この時、IOへのアクセスはロード/ストアコマンドによって確保される。メモリエリアデコーダ113Aにおいて、RAMの全領域を除く範囲にIO領域を設定しておけばよい。具体的には、アドレス空間の上位の所定ビットの差異によって、RAM116、ROM114、IO領域を規定することになる。こうしておけば、RAM116,IOのそれぞれに対して、下位8ビット分のアドレスを確保することができる。
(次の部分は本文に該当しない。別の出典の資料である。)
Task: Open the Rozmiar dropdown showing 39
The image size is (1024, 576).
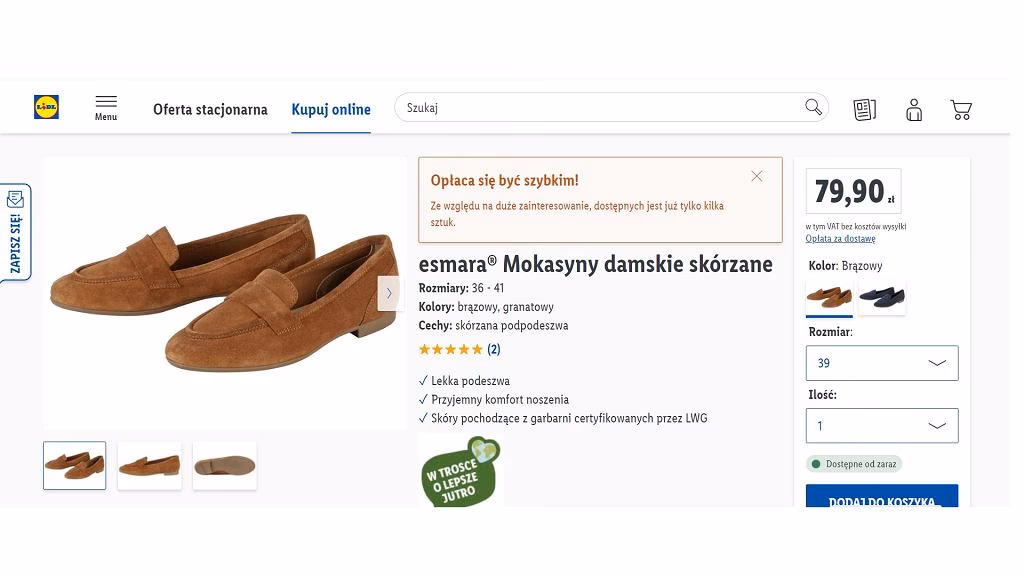Action: coord(881,362)
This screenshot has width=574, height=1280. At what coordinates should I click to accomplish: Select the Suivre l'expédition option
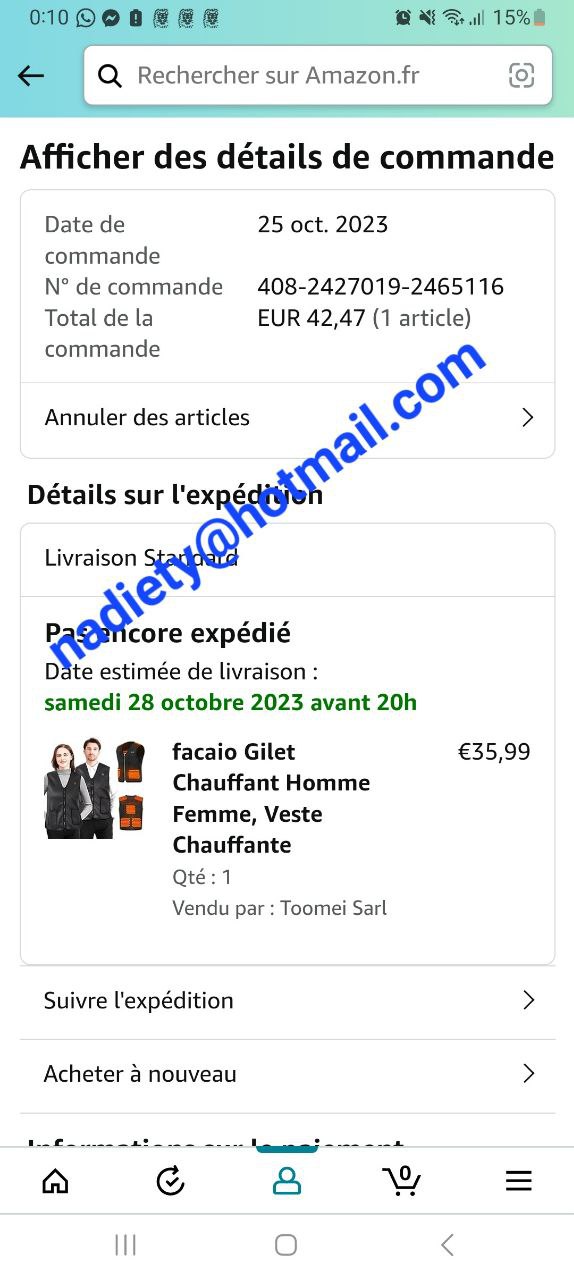pos(287,1001)
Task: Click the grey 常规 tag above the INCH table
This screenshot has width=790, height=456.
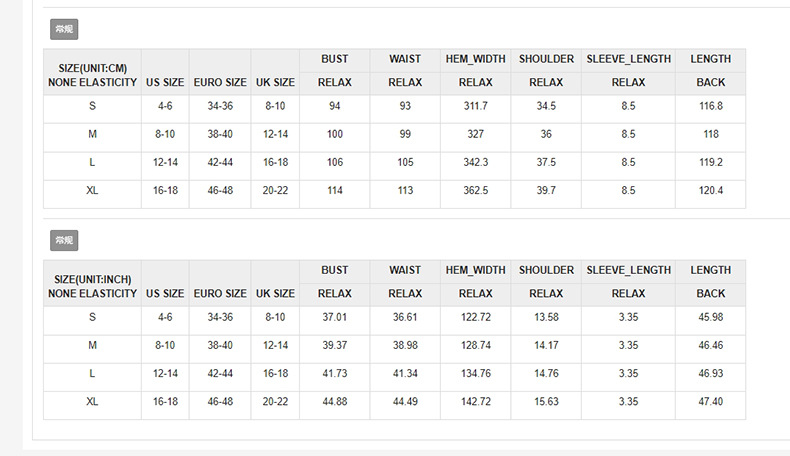Action: point(63,240)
また、実施例と同様、RAM116の一部が疑似RAM領域となるようエリア区分判定部120のエリア区分データ121において設定しておけば、疑似RAM領域に対しては、イン/アウトコマンドでアクセス可能となる。この時、疑似RAM領域に割り当てられなかった領域、つまり8ビットのアドレス空間の最後の方の領域は、イン/アウトコマンドでアクセス可能なIO領域となる。
このように設定することにより、RAM116およびIOそれぞれの一部について、ロード/ストアコマンドおよびイン/アウトコマンドの双方でアクセスすることが可能となる。
図21はメイン制御基板の変形例(2)を示す説明図である。この変形例では、RAM116の全領域を疑似RAM領域とし、IOへのアクセスはロード/ストアコマンドによって行う回路例を示す。
実施例では、パチンコ機1への適用例を示したが、本発明はスロットマシンへの適用も可能である。
また、実施例では、メイン制御基板110、払出制御基板210の双方に疑似RAMを設ける構成を示したが、いずれか一方にのみ設けても良い。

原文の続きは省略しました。